With quarterly reports from high-profile companies and key economic data, the next week is expected to be busy for Wall Street.
Whichever direction the market moves, let’s take a closer look at a stock that is likely to be in demand in the coming days and a stock that may experience additional decline.
However, it should not be forgotten that our time frame is limited only for the next week.

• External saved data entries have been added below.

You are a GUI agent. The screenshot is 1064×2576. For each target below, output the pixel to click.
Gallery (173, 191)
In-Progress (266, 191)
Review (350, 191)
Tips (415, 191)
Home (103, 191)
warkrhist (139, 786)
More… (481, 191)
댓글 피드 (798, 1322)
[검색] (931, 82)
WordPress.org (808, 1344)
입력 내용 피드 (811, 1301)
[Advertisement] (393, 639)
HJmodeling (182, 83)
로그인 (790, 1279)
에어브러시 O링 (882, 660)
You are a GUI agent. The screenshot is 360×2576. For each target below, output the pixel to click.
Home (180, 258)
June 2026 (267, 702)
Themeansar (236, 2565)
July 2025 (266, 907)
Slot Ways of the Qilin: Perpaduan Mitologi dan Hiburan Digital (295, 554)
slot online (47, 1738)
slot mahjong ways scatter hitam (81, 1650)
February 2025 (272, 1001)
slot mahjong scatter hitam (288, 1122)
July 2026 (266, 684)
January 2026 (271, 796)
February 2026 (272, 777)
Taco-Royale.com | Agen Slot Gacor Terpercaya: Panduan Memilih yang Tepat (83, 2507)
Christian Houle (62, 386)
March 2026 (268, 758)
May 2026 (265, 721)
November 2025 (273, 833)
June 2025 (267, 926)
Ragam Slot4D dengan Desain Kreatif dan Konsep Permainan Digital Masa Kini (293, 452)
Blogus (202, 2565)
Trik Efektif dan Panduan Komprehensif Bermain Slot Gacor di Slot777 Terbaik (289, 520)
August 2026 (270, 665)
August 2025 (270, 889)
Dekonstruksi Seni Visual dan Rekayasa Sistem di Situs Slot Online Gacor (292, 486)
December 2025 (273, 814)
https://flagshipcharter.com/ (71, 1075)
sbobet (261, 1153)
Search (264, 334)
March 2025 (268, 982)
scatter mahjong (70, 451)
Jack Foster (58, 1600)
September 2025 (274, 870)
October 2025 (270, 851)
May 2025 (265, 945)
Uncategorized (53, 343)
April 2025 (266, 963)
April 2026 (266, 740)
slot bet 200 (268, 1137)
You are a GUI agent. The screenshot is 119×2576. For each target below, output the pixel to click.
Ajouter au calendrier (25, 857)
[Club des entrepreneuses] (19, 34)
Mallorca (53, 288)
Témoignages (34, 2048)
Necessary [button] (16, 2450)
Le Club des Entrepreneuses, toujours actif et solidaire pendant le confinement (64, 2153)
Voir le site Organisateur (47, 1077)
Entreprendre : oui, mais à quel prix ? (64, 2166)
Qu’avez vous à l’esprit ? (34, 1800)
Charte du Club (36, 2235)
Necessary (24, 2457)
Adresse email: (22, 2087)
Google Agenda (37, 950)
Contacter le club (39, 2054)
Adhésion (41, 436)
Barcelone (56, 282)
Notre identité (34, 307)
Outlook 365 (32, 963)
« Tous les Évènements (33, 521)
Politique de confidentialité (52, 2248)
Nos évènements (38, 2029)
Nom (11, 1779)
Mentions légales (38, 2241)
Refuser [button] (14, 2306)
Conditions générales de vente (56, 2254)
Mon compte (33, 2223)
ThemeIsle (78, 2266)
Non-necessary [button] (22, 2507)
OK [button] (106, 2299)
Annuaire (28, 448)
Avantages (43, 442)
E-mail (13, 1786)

Share to be purchased: Roblox
Roblox, which operates a very popular online platform that allows users to develop and play games, will be on the agenda with its long-awaited public offering at the New York Mercantile Exchange on Wednesday, March 10.
The company, which will be traded under the ticker ‘RBLX’, plans to issue a total of 198.9 million shares.
Although it did not specify a pre-listing price range, Roblox sold nearly 12 million convertible preference shares in a private issue in January at $ 45 per share. A listing at this price gives the company a market value of about $ 29.5 billion, compared to its valuation of just $ 4 billion last year.
The game platform recently announced that revenue reached $ 923.9 million, an 82% increase over the previous year, for the year ended December 31, while registrations, one of the key metrics for the company, more than doubled to $ 1.9 billion.
Additionally, the number of daily active users (DAUs) of the platform, which is mainly children and teenagers, increased by 85% last year to an average of 32.6 million. These users spent a total of 30.6 billion hours on the platform, which is a 124% year-over-year growth.
Still, Roblox is not yet profitable; The loss increased from $ 71 million in 2019 to $ 253.3 million last year. This loss was largely driven by an increase in infrastructure, security, sales, marketing, and research & development spending.
Looking ahead, the company predicts that its revenue will double in the first quarter of 2021 and the number of daily active users will grow by 59-68% compared to last year.
Stock to Sell: Zoom Video Communications
The ZM stock closed the Friday session at $ 337.43, giving the San Jose, California-based company a market value of approximately $ 95.9 billion.
Zoom’s shares, seen as one of the biggest winners of the COVID-19 outbreak, have now declined almost 43% since the historic peak of $ 588.84 on October 19. Despite the recent sale, the stock is still up about 195% in the past year.
Sentiment towards the company was hit as investors moved from technology stocks that rallied throughout the epidemic to circular stocks that would benefit from the reopening of the economy.
Given the progress on the vaccination front, this trend will likely continue in the next week, as the number of states to relax restrictions and bans will likely increase.
Following the initial surge right after the broadcast, ZM shares slumped, with worries that employees will lose some of the backwinds that they benefited during the period of COVID-19 restrictions as employees return to their offices in the coming months.
In addition, with investors increasingly moving away from companies benefiting from the stay-at-home period, technical indicators also point to more selling pressure ahead, after ZM stocks closed below the key 200-day moving average for the first time since it went public in April 2019.